加藤 2007年のASCOでは、セツキシマブの効果よりもQOLの改善に関する発表が目立ち、ターミナルに近づいた症例に緩和的に使用してQOLを改善できればと思ったのですが、臨床で使われた実感はいかがですか。
室 治療効果が出ればQOLも改善すると思うのですが、やはり皮疹が問題で、積極的に皮疹の治療を講じる必要があります。現状では、CPT-11不応症例へのCPT-11+セツキシマブという使い方がよいのではないかと思っています。
小松 実際にCPT-11不応症例でも、セツキシマブを併用することで非常によく効く方はいらっしゃいますね。4th-line、5th-lineで使用してもCT上で腫瘍が急速に縮小してくる症例があり、すごい薬が登場したなと思いました。
吉野 個人的には肺癌のゲフィチニブと同じように、限られたポピュレーションに著効するという印象があります。
久保田 ただ、室先生もご指摘のように、皮疹が相当ひどいため、もともと症状のない症例に使った場合、逆にQOLは低下するように思います。それでは、セツキシマブの皮疹に対してはどのような対処をされていますか。
吉野 アトピー性皮膚炎と同じような状態になりますので、風呂上がりなどに保湿剤を全身に塗布し、皮疹のひどい箇所にはステロイド外用剤、ミノマイシンの内服、化膿しそうな箇所には抗生剤含有の外用剤を使うように指導しています。
また、皮疹と治療効果は相関するといわれていますが、投与量と皮疹にも強い相関があることが報告されています。

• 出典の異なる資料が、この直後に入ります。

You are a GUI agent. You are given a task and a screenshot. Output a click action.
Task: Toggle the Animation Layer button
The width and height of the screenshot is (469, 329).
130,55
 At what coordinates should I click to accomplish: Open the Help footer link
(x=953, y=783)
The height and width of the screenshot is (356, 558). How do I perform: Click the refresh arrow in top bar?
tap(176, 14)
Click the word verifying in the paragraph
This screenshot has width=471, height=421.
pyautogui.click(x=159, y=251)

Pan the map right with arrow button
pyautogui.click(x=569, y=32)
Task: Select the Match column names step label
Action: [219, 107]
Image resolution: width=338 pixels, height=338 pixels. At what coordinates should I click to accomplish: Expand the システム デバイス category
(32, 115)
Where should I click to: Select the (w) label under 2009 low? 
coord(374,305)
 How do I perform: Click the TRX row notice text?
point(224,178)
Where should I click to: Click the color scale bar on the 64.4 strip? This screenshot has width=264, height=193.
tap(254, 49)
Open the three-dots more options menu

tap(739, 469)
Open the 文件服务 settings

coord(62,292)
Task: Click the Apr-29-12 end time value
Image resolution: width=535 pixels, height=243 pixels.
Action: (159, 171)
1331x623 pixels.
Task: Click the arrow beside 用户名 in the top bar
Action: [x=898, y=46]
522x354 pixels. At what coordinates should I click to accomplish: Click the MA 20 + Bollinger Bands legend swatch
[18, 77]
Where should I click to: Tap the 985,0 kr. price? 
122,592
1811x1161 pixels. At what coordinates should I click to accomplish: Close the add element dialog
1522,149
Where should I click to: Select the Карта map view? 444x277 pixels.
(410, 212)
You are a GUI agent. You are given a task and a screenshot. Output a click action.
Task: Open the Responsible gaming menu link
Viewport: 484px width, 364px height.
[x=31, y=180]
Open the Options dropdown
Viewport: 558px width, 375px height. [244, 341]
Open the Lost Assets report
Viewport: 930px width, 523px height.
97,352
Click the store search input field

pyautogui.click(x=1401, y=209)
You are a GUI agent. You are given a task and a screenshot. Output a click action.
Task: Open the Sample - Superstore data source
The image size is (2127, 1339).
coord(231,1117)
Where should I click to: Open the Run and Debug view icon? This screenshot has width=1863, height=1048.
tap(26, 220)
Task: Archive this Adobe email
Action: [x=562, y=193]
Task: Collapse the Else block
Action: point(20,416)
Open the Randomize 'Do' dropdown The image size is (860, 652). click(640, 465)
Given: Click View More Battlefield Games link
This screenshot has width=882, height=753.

EVEREST試験7)ではgrade 2の皮疹が現れるまでセツキシマブを増量したところ、常用量群に比べPR率が上昇したと報告されています。とはいえ、皮疹がひどくて中止を余儀なくされそうな患者さんには、やはり減量が望ましいと思います。
佐藤 分子標的治療薬全体にいえることですが、真の至適投与量、投与方法はまだ確定していないように思います。
吉野 何をもって推奨用量とするかが定かではないですね。最大耐用量(MTD)で決めている薬剤もあれば、最小効果が出た投与量を適正用量としている薬剤もあります。
「panitumumabは推奨用量が多すぎるために併用療法がうまくいかないのではないか」という指摘もあります。
久保田 当初、分子標的治療薬は副作用が少ないといわれていましたが、実際にはベバシズマブでは消化管穿孔・高血圧・蛋白尿・出血、セツキシマブでは皮疹など、楽観視できない副作用が現れました。今後は、従来の抗癌剤にはなかったような新たな副作用が重要な問題になってくると思います。
佐藤 分子標的治療薬は導入され始めたばかりでこれからという状況ですから、期待を抱きながらも今後を見守っていく必要がありそうですね。
久保田 本日はお忙しい中にお集まりいただき、どうもありがとうございました。